Таким образом, в результате проведенных исследовании установлено, что путем механического разрушения целостности (без химического воздействия) микробных клеток штамма 16/4 B.abortus и сенсибилизации формалинизированных и танизированных эритроцитов барана извлеченным из них экстрактом, из расчета 2,5 мл его на 1 мл 5%-ной взвеси эритроцитов, удается получить высокоактивный и специфичный (по сравнению с аналогом) R-бруцеллезный эритроцитарный диагностикум для РНГА.

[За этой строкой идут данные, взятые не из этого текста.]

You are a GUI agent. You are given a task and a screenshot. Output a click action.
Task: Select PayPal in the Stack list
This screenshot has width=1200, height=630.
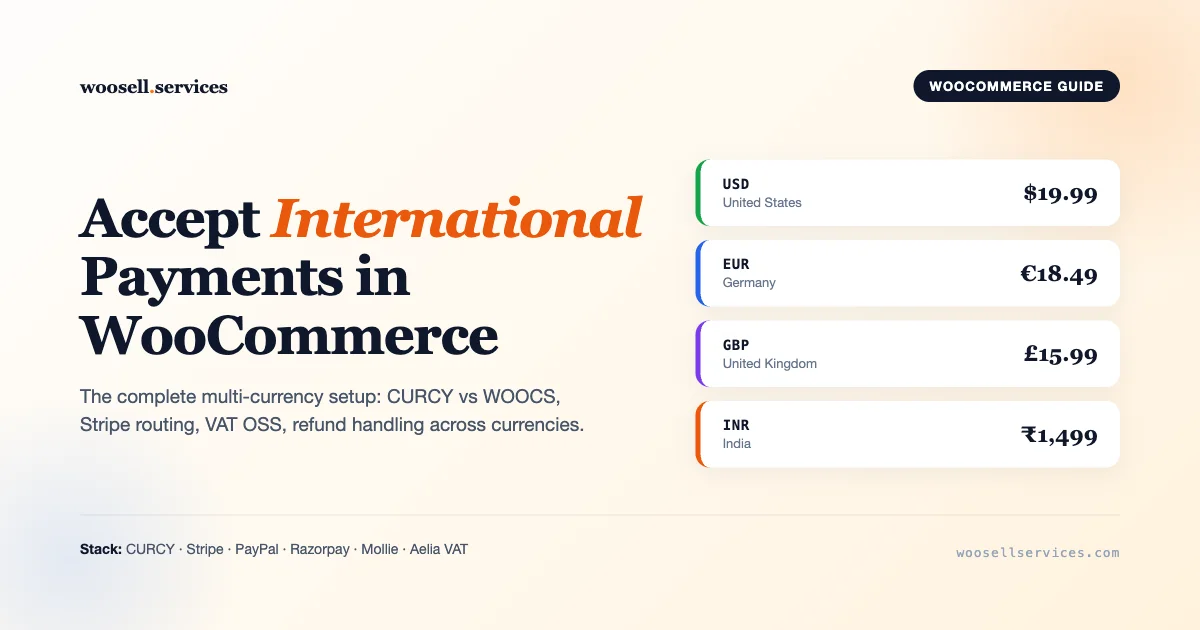click(257, 549)
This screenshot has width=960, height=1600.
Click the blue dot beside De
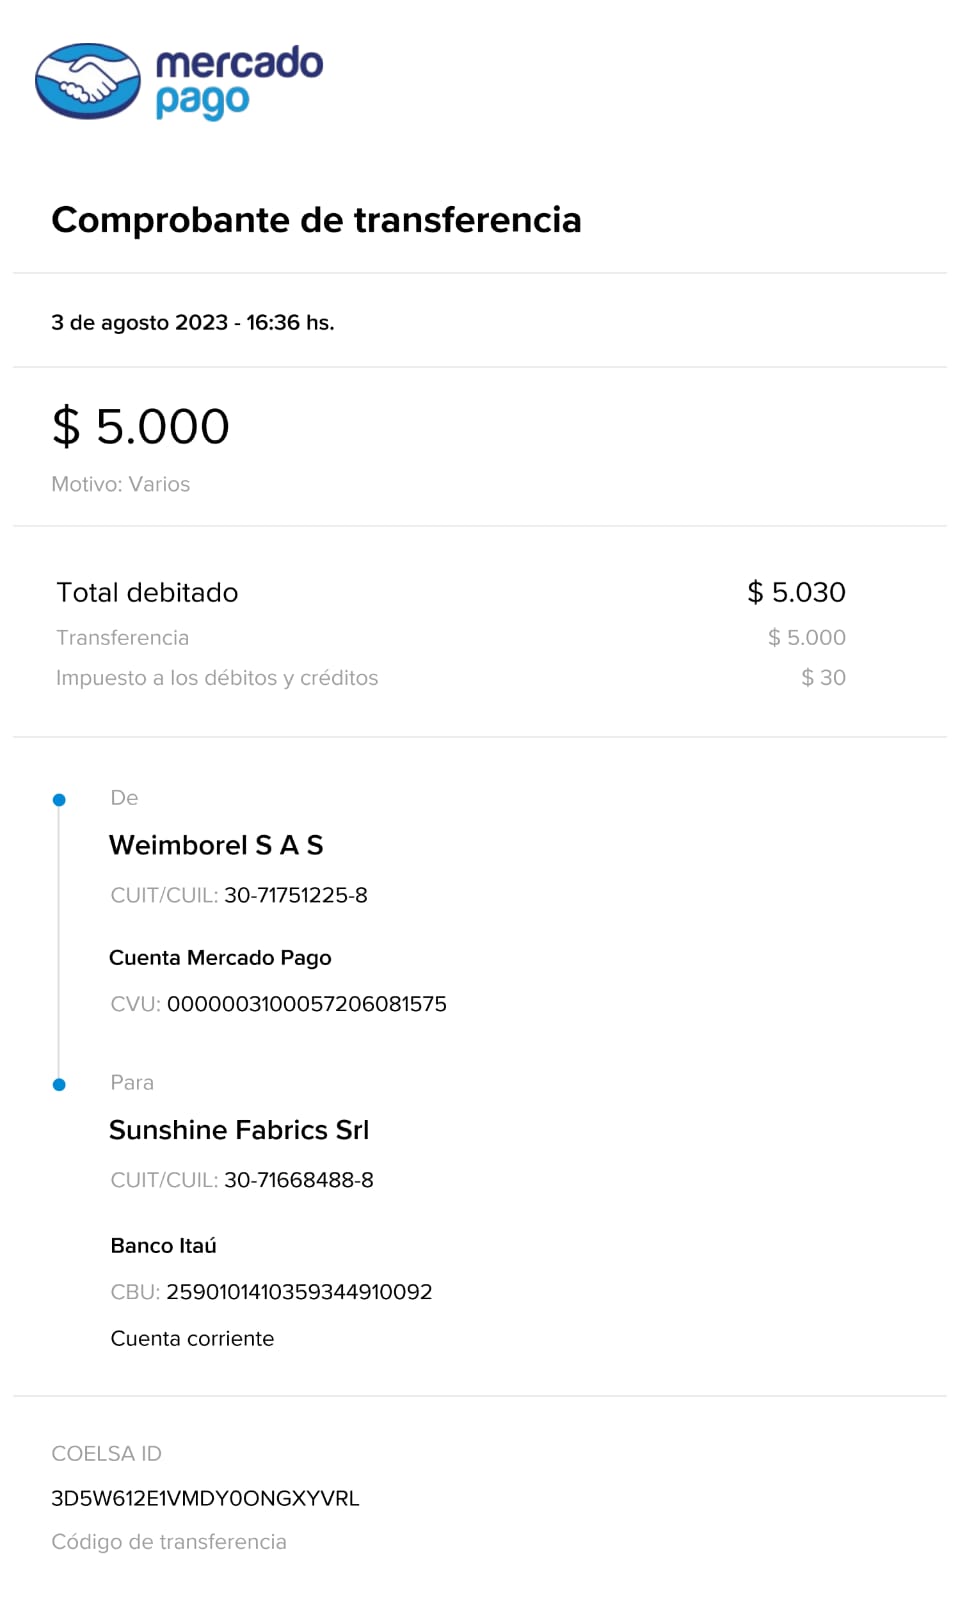click(59, 800)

Способ получения R-бруцеллезного эритроцитарного диагностикума для реакции непрямой гемагглютинации (РНГА), включающий изготовление R-антигена из бруцелл штамма В.abortus 16/4, определение его активности путем титрации, изготовление формалинизированных и танизированных эритроцитов барана, последующую сенсибилизацию формалинизированных и танизированных эритроцитов барана оттитрованным R-антигеном, отличающийся тем, что для изготовления R-антигена трехсуточную культуру бруцелл штамма В.abortus 16/4 смывают с поверхности питательной среды стерильным физиологическим раствором, центрифугируют, после чего выпавшие в осадок микробные клетки подвергают механическому разрушению путем тщательного растирания, а сенсибилизацию формалинизированных и танизированных эритроцитов барана оттитрованным R-антигеном осуществляют путем выдерживания их смеси при температуре 45-50°С в течение одного часа.